If your cPanel account allows changing the document root for your domain or subdomain:

  1. Log in to cPanel and navigate to Domains or Subdomains.
  2. Edit the document root of your target domain and set it to:
    /public_html/your-subdomain/app/public
  3. This is the cleanest and most secure approach because it keeps your application’s core code (app/, .env, vendor/) completely outside of the web root folder, preventing any accidental exposure.

Method B: Use a Root .htaccess Rewrite

If your hosting provider does not permit changing the domain’s document root, you must redirect all incoming browser requests into the app/public folder using Apache rewrite rules.
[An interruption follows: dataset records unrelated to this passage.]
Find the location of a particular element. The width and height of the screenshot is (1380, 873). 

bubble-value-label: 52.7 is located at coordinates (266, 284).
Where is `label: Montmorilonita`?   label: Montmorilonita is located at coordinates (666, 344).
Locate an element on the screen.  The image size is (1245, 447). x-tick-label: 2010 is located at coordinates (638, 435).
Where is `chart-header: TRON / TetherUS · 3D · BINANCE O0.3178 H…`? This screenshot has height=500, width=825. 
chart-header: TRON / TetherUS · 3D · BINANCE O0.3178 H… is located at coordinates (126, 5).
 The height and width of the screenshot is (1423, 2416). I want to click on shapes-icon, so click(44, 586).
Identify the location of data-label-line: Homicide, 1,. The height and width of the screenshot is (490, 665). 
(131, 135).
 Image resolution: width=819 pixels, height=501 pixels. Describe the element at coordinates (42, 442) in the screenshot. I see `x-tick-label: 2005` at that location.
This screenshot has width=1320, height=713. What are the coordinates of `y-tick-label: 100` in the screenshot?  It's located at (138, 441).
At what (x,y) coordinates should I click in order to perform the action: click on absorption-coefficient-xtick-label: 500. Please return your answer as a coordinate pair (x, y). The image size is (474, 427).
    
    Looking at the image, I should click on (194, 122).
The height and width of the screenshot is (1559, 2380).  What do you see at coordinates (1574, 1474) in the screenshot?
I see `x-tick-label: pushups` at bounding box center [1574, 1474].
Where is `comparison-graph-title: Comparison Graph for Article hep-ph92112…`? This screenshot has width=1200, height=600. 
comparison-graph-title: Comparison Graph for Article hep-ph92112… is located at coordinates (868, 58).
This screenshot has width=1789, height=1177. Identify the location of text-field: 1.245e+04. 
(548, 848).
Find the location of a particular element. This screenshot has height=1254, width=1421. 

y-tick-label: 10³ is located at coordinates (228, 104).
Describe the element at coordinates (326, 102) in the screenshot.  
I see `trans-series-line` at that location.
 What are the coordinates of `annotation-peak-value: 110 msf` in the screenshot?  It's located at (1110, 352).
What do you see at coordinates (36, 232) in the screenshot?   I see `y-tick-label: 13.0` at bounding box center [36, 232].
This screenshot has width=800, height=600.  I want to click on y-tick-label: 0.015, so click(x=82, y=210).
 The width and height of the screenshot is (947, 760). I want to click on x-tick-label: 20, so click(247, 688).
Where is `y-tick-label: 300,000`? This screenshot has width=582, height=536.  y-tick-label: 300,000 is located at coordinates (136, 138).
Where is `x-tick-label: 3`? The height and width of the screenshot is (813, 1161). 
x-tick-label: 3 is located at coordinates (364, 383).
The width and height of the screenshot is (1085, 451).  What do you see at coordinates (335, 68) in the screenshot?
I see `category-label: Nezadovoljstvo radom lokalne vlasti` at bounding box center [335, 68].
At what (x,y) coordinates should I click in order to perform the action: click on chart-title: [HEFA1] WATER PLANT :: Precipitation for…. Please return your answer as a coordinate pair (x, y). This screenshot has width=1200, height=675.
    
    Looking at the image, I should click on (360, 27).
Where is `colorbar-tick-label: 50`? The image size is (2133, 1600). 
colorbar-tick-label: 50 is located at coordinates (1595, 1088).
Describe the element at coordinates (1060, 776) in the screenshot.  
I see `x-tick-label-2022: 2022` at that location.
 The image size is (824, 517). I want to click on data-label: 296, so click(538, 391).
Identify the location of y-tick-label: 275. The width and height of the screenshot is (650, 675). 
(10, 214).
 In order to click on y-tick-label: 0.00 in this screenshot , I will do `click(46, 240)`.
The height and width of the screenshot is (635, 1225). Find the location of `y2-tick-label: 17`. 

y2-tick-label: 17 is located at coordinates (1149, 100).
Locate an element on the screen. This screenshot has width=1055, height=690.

Create or edit a .htaccess file directly in your domain’s root directory (e.g. /public_html/your-subdomain/.htaccess) and add the following content:

<IfModule mod_rewrite.c>
    RewriteEngine On

    # Prevent directory listing
    Options -Indexes

    # Rewrite all requests to the app/public subdirectory
    RewriteCond %{REQUEST_URI} !^/app/public/
    RewriteRule ^(.*)$ app/public/$1 [L]
</IfModule>

[!NOTE] The deployer pipeline automatically syncs Laravel’s default .htaccess from your local public/ directory to the remote /app/public/.htaccess folder, which takes care of Laravel’s internal front-controller routing once the request has been rewritten to that directory.


5. Where each value comes from

Variable Where to get it
FTP_DEPLOYER_PROFILE Pick a profile name from config/ftp-deployer.php; production is the default.
FTP_DEPLOYER_HOST FTP host shown by cPanel, your hosting panel, or FTP account details.
FTP_DEPLOYER_USERNAME FTP account username from cPanel FTP Accounts.
FTP_DEPLOYER_PASSWORD Password you set when creating or resetting the FTP account.
FTP_DEPLOYER_PORT Port from host docs; usually 21 for FTP/FTPS.
FTP_DEPLOYER_SSL Use true only if host supports FTPS. Check host docs or ask support.
FTP_DEPLOYER_PASSIVE Usually true on shared hosting. Change only if host tells you to.
FTP_DEPLOYER_FTP_ROOT Remote folder relative to FTP login root. Find it by logging in with File Manager/FTP and checking the top-level app folder.
FTP_DEPLOYER_APP_URL Public site URL users open in browser, like https://laravelapp.inja.online.
FTP_DEPLOYER_MODE Choose simple or versioned based on how you want the app laid out on the host.
FTP_DEPLOYER_APP_ROOT Remote app folder name under FTP_DEPLOYER_FTP_ROOT; usually app.
FTP_DEPLOYER_PUBLIC_ROOT Remote public folder name under FTP_DEPLOYER_FTP_ROOT; usually app/public or public_html.
FTP_DEPLOYER_FILESYSTEM_ROOT Absolute server path for the same folder as FTP_DEPLOYER_FTP_ROOT; cPanel File Manager shows this path.